The power of nonviolence rests in being able to say, “To show you that you are wrong, I punish myself.” But that has little effect on those who are not interested in whether they are wrong and are already seeking to punish you whether you disagree with them or not. For them, your willingness to undergo punishment is the most convenient means of victory.
On this subject Gandhi sounds frighteningly unrealistic: “The willing sacrifice of the innocent is the most powerful answer to insolent tyranny that has yet been conceived by God or man. Disobedience to be ‘civil’ must be sincere, respectful, restrained, never defiant, and it must have no ill will or hatred behind it. Neither should there be excitement in civil disobedience, which is a preparation for mute suffering.”
For many smarting under injustice across the world, that would sound like a prescription for sainthood — or for impotence. Mute suffering is all very well as a moral principle, but it has rarely brought about meaningful change. The sad truth is that the staying power of organized violence is almost always greater than that of nonviolence And when right and wrong are less clear-cut, Gandhism flounders. The Mahatma, at the peak of his influence, was unable to prevent partition, even though, in his terms, he considered it “wrong.” Gandhi believed in “weaning an opponent from error by patience, sympathy and self-suffering” — but if the opponent believes equally in the justice of his cause, he is hardly going to accept that he is in “error.” Gandhism is viable at its simplest and most profound in the service of a transcendent principle like independence from foreign rule. But in more complex situat
ions it cannot — and, more to the point, does not — work as well.
Gandhi’s ideals had a tremendous intellectual impact on the founding fathers of the new India, who incorporated many of his convictions into the directive principles of state policy. Yet Gandhian solutions have not been found for many of the ills over which he agonized, from persistent interreligious conflict to the ill treatment of Untouchables (whom he renamed Harijans, or “Children of God,” a designation its beneficiaries found patronizing, for were we not all Children of God? Today they prefer to be known as Dalits, meaning “the Oppressed.”) Instead, his methods (particularly the fast, the hartal, and the deliberate courting of arrest) have been abused and debased by far lesser men in the pursuit of petty sectarian ends. Outside India, too, Gandhian techniques have been perverted by such people as terrorists and bomb-throwers declaring hunger strikes when punished for their crimes. Gandhism without moral authority is like Marxism without a proletariat. Yet few who wish to use his methods have his personal integrity or moral stature.

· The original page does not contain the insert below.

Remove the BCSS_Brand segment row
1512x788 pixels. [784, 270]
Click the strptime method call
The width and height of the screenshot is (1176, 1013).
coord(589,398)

Internationally, Gandhi expressed ideals few can reject: he could virtually have written the United Nations Charter. But the decades after his death have confirmed that there is no escape from the conflicting sovereignties of states. Some 20 million more lives have been lost in wars and insurrections since his passing. In a dismaying number of countries, governments spend more for military purposes than for education and health care combined. The current stockpile of nuclear weapons represents over a million times the explosive power of the atom bomb whose destruction of Hiroshima so grieved him. Universal peace, which Gandhi considered so central to Truth, seems as illusionary as ever.